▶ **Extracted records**

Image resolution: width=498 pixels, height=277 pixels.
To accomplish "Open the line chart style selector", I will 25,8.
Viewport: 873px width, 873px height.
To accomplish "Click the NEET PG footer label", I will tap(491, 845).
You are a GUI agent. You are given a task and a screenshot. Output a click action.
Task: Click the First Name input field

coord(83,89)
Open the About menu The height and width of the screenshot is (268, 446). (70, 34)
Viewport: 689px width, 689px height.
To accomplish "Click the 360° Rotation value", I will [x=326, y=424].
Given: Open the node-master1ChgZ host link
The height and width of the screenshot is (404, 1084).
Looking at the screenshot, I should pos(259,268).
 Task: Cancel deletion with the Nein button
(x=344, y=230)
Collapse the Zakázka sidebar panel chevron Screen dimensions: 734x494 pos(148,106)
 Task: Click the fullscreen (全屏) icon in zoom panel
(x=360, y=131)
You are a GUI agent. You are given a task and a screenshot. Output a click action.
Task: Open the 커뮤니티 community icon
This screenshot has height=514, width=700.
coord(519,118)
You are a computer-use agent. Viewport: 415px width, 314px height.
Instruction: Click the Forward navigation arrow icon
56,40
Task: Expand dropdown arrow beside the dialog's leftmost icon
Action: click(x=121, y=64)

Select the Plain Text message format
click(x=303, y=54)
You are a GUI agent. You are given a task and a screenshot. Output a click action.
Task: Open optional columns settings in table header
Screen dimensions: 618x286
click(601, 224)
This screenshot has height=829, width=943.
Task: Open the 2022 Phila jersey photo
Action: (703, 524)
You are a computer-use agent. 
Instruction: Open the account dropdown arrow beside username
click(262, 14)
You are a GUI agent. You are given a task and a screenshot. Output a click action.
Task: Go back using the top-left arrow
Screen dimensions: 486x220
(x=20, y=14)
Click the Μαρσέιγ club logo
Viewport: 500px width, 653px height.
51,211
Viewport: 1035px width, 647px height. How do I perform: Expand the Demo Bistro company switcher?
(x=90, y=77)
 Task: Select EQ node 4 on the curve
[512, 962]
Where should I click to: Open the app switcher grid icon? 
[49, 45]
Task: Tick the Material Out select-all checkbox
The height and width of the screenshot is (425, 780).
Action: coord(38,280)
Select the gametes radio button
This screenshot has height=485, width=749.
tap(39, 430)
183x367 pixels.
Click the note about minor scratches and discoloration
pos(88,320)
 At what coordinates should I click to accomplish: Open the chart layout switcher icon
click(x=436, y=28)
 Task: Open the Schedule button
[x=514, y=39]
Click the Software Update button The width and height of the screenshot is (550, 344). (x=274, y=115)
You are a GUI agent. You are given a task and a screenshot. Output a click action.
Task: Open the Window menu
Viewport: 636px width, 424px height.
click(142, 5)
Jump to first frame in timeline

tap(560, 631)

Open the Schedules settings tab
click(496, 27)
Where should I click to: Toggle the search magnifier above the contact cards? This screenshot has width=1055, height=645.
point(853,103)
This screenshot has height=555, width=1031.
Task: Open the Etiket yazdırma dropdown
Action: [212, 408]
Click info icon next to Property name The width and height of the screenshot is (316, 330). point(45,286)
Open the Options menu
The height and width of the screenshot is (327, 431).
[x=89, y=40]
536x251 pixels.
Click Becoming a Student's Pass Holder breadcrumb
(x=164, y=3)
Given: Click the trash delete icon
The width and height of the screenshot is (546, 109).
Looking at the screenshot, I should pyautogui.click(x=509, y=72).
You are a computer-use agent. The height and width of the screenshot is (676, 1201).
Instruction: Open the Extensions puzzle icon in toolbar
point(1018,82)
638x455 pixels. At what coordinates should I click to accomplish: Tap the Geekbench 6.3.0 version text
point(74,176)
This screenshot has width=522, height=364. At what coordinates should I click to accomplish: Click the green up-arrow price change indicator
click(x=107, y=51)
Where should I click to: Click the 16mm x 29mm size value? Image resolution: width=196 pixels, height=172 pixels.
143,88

▶ **THE TASK**
Write out only those lines of the entries that lie between the line containing "Instruction: Open the Extensions" and the last line, inclusive, reproducing them exactly.

▶ **ANSWER TO THE PROBLEM**
Instruction: Open the Extensions puzzle icon in toolbar
point(1018,82)
638x455 pixels. At what coordinates should I click to accomplish: Tap the Geekbench 6.3.0 version text
point(74,176)
This screenshot has width=522, height=364. At what coordinates should I click to accomplish: Click the green up-arrow price change indicator
click(x=107, y=51)
Where should I click to: Click the 16mm x 29mm size value? Image resolution: width=196 pixels, height=172 pixels.
143,88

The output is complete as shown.